:: TEXTO SELECIONADO ::

O valor total dos alegados subornos pagos durante a Operação Lava Jato não deixa qualquer dúvida sobre a dimensão do escândalo: mais de 1,9 biliões de dólares (cerca de 1,7 mil milhões de euros) entre 2006 e 2014.
O mesmo se diga sobre o prejuízo provocado nos cofres da Petróleo Brasileiro (Petrobras), a empresa pública no centro do esquema de corrupção denunciado na Justiça do Brasil: 6,2 mil milhões de reais (cerca de 1,5 mil milhões de euros).
Se os valores do caso (que deve o seu nome a um posto de gasolina de Brasília onde tudo terá começado) são equivalentes à escala quase continental de um mercado como o brasileiro, também o valor dos montantes que apenas um dos vários ex-directores da empresa pública brasileira Petrobras aceitou devolver ao Estado brasileiro não fica atrás: mais de 100 milhões de dólares (cerca de 91 milhões de euros).
São montantes inimagináveis para a realidade portuguesa, mas que ganham contornos reais quando sabemos que é a própria Petróleo Brasileiro (Petrobras), a empresa pública que está no centro do caso judicial por os seus administradores e diretores terem sido alegadamente corrompidos pelas principais empresas de construção do Brasil, quem estimou o montante total dos subornos alegadamente pagos e o prejuízo causado. E que é o próprio Ministério Público (MP) brasileiro quem confirma a devolução total feita por um dos arrependidos.
Todos estes pormenores constam da carta rogatória que a Procuradoria da República no Estado do Paraná, através do procurador Deltan Martinazzo Dallagnol, enviou para a Procuradoria-Geral da República em Lisboa no dia 7 de julho deste ano ao abrigo da Convenção das Nações Unidas contra a Corrupção e do Tratado de Auxílio Mútuo em Matéria Penal entre Portugal e o Brasil.
Os objectivos da carta rogatória, tal como o jornal i já tinha noticiado, eram simples:
- identificar, apreender documentação, bloquear valores monetários depositados numa conta bancária do BANIF em nome de uma sociedade offshore chamada Kingstall Financial e repatriá-los para o Brasil;
- confirmar que Renato de Souza Duque, ex-responsável máximo pela Diretoria de Serviços da Petrobras, era o beneficiário da Kingstall Financial;
O MP brasileiro pretendia ainda o seguinte:
- confirmar o circuito do dinheiro que tinha tido origem num offshore de Antígua e Barracuda (ilha do mar das Caraíbas), passando pelo Mónaco e por Portugal;
Quem é Renato Duque?

:::
:: DADOS A ANALISAR ::

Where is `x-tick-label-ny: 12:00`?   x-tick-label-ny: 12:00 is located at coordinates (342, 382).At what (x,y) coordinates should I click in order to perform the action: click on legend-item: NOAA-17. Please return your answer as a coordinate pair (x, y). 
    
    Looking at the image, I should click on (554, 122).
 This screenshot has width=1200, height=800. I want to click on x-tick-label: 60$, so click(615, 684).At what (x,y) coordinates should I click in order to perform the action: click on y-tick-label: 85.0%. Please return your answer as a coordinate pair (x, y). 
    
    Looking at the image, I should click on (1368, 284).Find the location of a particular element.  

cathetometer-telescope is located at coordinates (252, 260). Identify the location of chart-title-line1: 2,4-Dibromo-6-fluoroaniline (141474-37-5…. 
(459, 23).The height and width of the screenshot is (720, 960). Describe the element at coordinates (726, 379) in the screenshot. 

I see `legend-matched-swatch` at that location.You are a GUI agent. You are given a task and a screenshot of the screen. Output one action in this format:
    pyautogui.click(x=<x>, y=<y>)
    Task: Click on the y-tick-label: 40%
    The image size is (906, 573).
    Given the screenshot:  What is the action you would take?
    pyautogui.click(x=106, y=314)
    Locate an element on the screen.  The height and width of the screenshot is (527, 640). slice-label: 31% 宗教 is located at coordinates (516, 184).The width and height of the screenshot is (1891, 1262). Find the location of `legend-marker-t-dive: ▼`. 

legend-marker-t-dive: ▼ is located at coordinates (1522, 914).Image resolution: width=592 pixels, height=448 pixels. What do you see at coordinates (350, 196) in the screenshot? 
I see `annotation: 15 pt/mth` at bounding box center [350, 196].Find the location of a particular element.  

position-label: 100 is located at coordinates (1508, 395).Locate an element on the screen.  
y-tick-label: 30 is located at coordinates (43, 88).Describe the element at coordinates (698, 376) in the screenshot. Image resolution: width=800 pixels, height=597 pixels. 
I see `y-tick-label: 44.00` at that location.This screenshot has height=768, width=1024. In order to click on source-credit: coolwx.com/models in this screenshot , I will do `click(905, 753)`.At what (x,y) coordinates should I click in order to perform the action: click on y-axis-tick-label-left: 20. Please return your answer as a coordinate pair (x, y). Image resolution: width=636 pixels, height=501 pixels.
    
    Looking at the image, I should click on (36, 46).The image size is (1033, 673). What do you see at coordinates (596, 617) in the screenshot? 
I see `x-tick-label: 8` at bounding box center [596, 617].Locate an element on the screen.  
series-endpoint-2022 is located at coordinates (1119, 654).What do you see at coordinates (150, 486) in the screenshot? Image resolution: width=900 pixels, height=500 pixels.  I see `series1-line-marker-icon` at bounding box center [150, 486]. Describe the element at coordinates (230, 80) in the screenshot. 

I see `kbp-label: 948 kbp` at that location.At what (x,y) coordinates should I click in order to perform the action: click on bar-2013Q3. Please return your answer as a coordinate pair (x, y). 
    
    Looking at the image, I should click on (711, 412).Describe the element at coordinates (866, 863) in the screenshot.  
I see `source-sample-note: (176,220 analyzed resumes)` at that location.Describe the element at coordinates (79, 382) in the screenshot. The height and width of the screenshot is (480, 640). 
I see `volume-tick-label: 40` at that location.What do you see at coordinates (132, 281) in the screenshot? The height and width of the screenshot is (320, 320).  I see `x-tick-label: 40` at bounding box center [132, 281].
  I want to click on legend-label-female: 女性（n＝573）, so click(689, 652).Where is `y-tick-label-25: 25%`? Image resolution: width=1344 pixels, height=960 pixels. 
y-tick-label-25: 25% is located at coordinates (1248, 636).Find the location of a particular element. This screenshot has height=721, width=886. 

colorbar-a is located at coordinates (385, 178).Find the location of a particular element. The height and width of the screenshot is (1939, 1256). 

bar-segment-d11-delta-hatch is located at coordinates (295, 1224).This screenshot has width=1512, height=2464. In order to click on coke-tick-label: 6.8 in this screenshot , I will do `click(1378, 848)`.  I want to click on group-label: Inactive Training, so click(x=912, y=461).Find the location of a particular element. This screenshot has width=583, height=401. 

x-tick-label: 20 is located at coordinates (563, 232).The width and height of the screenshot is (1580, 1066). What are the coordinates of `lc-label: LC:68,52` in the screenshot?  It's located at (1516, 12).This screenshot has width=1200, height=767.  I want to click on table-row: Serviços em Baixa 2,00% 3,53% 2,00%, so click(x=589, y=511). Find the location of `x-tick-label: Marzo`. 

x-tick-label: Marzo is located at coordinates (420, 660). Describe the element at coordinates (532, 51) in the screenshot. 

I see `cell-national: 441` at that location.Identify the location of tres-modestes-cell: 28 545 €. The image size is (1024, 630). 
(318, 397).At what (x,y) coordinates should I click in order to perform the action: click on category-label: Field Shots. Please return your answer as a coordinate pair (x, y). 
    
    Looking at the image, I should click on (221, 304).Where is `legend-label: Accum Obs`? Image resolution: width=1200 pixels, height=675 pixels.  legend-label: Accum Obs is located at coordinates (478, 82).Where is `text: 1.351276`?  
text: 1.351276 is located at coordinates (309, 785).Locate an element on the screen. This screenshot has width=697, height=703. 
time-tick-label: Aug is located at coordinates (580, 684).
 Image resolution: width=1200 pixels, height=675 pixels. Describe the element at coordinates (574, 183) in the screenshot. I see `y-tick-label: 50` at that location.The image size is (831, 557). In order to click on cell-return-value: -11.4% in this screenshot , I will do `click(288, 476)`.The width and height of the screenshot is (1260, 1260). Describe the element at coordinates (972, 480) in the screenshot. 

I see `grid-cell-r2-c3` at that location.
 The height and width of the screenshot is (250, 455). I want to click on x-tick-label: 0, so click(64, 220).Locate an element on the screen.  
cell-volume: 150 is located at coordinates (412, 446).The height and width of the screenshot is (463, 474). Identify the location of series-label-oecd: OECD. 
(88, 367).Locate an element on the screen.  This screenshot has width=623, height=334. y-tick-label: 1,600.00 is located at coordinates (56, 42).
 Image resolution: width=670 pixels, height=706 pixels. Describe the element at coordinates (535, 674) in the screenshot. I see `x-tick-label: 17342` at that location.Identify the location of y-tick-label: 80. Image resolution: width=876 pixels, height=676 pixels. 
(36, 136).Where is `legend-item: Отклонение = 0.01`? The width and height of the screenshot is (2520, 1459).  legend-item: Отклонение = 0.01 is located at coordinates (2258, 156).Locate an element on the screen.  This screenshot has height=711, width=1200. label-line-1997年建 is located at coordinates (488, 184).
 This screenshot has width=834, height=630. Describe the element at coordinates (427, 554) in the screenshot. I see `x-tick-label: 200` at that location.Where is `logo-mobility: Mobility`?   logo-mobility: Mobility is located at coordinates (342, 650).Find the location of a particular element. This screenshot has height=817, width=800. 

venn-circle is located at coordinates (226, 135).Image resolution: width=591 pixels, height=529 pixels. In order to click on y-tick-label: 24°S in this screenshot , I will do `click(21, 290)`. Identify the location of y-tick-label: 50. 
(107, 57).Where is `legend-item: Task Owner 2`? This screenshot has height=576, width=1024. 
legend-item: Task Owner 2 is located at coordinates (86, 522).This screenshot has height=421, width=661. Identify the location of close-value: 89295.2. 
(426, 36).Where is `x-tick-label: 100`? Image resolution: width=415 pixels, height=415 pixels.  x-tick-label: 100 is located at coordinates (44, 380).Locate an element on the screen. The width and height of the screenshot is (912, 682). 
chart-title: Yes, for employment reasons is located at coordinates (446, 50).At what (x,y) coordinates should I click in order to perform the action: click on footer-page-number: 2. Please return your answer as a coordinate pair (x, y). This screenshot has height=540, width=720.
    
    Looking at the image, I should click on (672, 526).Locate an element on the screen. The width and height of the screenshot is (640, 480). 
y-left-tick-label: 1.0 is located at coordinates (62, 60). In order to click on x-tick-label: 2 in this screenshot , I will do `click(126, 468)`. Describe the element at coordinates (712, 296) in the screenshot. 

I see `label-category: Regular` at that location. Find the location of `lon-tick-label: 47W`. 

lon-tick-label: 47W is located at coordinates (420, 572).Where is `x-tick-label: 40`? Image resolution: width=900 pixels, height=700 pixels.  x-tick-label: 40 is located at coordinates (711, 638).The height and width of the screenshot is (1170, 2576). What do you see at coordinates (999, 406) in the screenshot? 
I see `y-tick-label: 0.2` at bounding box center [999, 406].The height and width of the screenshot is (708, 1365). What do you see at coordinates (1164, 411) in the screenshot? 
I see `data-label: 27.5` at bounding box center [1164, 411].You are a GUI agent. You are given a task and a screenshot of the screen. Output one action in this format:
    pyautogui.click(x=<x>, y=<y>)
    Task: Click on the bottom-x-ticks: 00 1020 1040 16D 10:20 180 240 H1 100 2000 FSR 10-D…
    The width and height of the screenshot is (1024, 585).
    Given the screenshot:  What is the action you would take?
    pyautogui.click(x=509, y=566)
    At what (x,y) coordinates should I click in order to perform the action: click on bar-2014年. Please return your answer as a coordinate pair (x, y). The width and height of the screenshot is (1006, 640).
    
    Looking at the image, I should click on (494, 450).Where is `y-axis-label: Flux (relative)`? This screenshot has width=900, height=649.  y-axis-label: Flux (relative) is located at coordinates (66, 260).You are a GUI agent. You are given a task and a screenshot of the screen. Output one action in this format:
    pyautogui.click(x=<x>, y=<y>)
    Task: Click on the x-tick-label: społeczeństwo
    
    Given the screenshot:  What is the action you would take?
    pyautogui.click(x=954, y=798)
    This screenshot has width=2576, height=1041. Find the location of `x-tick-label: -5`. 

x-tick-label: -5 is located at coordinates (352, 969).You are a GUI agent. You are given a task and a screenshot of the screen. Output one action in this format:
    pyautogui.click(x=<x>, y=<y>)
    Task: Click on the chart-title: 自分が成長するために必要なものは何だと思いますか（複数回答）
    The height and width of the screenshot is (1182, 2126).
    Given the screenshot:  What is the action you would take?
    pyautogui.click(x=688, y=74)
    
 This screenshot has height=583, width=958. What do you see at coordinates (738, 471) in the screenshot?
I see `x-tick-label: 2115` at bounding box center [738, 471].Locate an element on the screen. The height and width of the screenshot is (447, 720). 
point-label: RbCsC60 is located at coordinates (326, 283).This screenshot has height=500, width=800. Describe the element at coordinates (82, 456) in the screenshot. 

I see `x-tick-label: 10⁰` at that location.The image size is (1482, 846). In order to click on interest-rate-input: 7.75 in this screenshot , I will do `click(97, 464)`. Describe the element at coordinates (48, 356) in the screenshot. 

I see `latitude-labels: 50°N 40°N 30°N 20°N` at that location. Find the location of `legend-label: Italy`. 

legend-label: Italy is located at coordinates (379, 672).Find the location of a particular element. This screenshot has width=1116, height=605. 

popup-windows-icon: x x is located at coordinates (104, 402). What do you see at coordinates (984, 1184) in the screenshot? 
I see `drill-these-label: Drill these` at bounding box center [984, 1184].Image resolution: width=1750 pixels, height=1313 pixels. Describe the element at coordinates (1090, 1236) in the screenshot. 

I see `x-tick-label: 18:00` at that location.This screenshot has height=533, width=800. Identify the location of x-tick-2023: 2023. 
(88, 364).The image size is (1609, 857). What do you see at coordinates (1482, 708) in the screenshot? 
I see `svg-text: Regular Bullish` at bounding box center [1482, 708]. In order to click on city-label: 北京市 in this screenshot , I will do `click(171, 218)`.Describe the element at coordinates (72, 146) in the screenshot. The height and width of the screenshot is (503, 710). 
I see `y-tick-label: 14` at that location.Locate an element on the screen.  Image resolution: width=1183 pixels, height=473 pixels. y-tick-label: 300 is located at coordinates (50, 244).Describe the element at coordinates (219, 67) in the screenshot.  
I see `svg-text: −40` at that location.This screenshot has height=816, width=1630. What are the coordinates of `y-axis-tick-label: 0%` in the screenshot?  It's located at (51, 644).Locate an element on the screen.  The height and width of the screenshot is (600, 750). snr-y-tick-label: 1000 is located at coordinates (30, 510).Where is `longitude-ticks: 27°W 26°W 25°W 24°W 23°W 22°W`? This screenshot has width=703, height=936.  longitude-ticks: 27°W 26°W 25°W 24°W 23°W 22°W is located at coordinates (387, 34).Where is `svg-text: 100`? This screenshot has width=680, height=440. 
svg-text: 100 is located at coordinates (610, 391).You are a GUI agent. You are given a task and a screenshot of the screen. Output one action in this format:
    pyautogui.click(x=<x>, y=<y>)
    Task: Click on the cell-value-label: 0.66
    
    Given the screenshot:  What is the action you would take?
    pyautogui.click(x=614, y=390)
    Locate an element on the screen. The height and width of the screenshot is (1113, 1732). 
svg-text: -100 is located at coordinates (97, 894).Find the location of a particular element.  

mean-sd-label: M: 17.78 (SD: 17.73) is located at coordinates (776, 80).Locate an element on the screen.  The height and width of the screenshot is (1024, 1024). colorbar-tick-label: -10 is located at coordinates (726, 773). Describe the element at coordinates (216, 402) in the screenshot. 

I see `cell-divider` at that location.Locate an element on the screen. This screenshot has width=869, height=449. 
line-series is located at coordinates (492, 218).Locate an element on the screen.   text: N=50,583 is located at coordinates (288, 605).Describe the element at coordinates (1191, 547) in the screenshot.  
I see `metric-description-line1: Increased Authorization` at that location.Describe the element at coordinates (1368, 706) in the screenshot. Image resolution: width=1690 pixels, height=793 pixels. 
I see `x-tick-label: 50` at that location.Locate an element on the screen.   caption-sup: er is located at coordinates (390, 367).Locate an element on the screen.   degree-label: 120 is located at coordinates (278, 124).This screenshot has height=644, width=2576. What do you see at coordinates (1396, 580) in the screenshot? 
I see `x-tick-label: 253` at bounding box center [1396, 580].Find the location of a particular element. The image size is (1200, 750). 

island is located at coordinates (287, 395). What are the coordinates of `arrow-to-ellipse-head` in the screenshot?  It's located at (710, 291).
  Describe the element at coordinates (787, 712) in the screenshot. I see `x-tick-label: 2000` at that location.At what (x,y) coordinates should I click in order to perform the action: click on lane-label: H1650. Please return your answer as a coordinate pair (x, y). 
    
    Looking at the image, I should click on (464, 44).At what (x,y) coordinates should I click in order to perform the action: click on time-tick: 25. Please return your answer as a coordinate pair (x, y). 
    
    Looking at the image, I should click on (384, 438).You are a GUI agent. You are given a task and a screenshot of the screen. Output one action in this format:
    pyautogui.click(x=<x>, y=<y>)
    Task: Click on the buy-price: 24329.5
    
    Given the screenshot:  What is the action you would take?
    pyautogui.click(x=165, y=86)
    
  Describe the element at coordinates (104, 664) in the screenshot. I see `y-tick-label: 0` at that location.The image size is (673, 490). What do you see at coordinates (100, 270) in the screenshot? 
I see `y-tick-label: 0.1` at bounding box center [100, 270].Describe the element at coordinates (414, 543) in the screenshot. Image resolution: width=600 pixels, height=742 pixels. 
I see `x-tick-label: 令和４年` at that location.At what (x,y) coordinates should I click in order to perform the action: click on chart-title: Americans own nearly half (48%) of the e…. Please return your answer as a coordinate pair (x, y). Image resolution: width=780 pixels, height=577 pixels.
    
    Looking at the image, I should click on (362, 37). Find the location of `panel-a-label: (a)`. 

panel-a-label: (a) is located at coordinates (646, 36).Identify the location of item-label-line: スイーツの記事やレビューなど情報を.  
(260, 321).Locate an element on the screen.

:::

### INSTRUÇÕES DA TAREFA
Troca "subornos" por "pagamentos ilícitos" no texto sobre a Operação Lava Jato e transcreve-o desde "O valor total" até "2006 e 2014.", inclusive.

### RESULTADO DA TAREFA
O valor total dos alegados pagamentos ilícitos pagos durante a Operação Lava Jato não deixa qualquer dúvida sobre a dimensão do escândalo: mais de 1,9 biliões de dólares (cerca de 1,7 mil milhões de euros) entre 2006 e 2014.